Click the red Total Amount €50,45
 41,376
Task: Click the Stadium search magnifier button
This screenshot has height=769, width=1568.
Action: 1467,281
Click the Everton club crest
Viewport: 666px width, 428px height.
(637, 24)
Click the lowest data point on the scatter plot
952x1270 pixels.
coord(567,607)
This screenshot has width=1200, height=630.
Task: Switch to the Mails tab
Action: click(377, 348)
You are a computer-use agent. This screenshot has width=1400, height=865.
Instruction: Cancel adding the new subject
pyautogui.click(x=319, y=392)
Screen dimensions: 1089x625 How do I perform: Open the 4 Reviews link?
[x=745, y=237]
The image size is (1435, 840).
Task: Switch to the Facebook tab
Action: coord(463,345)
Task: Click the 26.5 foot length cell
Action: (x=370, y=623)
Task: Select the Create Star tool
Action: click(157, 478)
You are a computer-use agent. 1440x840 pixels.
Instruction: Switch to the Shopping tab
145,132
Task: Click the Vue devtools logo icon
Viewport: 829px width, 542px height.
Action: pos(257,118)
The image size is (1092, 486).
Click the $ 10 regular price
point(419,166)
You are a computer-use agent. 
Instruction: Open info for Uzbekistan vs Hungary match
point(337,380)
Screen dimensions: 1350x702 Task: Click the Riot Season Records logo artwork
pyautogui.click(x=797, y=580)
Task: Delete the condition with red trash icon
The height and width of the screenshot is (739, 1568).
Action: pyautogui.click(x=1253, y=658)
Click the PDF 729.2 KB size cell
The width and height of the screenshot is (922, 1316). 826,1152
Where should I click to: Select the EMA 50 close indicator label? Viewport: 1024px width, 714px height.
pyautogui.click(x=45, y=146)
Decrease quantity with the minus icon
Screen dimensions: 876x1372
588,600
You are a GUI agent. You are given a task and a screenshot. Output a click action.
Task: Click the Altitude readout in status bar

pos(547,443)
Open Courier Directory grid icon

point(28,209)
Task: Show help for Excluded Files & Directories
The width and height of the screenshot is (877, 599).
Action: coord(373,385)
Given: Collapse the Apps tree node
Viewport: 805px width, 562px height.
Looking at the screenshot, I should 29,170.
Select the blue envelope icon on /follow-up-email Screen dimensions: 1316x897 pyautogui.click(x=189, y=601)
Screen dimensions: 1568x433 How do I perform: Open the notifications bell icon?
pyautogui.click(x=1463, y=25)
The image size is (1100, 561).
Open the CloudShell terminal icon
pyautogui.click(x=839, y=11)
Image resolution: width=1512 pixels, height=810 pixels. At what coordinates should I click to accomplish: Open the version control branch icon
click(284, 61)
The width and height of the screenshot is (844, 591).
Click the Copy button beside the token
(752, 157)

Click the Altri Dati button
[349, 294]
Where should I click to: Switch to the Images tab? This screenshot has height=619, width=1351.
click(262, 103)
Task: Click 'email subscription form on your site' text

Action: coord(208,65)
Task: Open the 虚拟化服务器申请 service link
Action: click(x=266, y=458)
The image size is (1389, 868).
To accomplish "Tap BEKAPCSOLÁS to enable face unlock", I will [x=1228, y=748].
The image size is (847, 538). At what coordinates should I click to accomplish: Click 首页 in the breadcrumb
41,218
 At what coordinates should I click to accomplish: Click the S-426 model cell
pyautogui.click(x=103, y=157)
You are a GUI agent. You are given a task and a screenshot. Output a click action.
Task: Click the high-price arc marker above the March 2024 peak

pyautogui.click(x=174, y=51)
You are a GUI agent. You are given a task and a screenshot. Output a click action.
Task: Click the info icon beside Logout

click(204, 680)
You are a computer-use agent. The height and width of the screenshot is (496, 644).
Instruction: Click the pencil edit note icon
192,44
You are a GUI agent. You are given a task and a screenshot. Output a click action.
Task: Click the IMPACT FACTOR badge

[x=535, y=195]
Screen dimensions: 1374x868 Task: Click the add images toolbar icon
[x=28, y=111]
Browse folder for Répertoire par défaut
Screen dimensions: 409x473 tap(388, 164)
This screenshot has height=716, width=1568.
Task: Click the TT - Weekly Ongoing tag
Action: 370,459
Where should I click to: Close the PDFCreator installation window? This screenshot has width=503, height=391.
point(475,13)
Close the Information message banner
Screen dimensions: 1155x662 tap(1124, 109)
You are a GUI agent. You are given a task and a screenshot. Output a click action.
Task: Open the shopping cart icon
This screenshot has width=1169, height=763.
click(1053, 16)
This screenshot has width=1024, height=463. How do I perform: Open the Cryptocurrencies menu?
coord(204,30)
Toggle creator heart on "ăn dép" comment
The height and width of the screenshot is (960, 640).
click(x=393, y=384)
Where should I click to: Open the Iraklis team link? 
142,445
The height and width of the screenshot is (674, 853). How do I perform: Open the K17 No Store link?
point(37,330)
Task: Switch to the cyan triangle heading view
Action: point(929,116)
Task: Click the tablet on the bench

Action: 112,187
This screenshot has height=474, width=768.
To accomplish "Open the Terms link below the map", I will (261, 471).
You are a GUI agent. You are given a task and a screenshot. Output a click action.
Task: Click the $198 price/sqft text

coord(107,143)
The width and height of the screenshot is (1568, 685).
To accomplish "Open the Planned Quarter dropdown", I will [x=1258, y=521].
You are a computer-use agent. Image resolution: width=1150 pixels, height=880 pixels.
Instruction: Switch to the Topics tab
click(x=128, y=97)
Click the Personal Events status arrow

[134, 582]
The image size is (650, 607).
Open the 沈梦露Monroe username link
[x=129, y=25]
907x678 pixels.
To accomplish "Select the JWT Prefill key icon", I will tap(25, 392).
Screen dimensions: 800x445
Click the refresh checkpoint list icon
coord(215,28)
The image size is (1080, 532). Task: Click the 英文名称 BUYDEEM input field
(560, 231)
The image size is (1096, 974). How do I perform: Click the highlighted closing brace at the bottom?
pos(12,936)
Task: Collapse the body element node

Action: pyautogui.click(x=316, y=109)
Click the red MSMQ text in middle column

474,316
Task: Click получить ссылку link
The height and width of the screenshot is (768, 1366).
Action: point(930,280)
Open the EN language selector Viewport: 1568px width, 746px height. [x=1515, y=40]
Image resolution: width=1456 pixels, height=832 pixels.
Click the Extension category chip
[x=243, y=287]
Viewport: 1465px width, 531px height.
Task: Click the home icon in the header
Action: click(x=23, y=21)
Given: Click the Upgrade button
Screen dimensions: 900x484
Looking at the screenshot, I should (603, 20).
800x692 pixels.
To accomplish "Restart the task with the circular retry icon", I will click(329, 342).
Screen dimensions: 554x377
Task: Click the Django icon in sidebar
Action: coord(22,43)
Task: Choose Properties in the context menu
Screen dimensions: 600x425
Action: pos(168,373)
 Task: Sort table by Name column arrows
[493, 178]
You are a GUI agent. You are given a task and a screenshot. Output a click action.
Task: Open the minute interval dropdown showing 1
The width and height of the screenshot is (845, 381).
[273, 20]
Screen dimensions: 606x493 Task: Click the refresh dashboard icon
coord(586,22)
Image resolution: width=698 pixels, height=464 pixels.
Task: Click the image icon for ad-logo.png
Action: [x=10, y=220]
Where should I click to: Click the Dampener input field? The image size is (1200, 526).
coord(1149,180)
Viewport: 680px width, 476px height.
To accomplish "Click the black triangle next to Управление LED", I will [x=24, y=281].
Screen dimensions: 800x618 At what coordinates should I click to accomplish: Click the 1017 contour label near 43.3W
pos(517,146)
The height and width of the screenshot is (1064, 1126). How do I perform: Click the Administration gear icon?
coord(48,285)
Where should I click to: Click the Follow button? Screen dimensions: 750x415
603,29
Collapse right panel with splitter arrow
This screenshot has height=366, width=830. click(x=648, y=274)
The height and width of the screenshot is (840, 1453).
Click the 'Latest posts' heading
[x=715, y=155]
◆ ◆ ◆ ◆
EXERCISE DETAILS.
Each line from the one with "Given: Click the Upgrade button" through the end of the entries above is to be returned word for word. Nothing else belongs in the answer.

RESULT OF THIS TASK.
Given: Click the Upgrade button
Screen dimensions: 900x484
Looking at the screenshot, I should (603, 20).
800x692 pixels.
To accomplish "Restart the task with the circular retry icon", I will click(329, 342).
Screen dimensions: 554x377
Task: Click the Django icon in sidebar
Action: coord(22,43)
Task: Choose Properties in the context menu
Screen dimensions: 600x425
Action: pos(168,373)
 Task: Sort table by Name column arrows
[493, 178]
You are a GUI agent. You are given a task and a screenshot. Output a click action.
Task: Open the minute interval dropdown showing 1
The width and height of the screenshot is (845, 381).
[273, 20]
Screen dimensions: 606x493 Task: Click the refresh dashboard icon
coord(586,22)
Image resolution: width=698 pixels, height=464 pixels.
Task: Click the image icon for ad-logo.png
Action: [x=10, y=220]
Where should I click to: Click the Dampener input field? The image size is (1200, 526).
coord(1149,180)
Viewport: 680px width, 476px height.
To accomplish "Click the black triangle next to Управление LED", I will [x=24, y=281].
Screen dimensions: 800x618 At what coordinates should I click to accomplish: Click the 1017 contour label near 43.3W
pos(517,146)
The height and width of the screenshot is (1064, 1126). How do I perform: Click the Administration gear icon?
coord(48,285)
Where should I click to: Click the Follow button? Screen dimensions: 750x415
603,29
Collapse right panel with splitter arrow
This screenshot has height=366, width=830. click(x=648, y=274)
The height and width of the screenshot is (840, 1453).
Click the 'Latest posts' heading
[x=715, y=155]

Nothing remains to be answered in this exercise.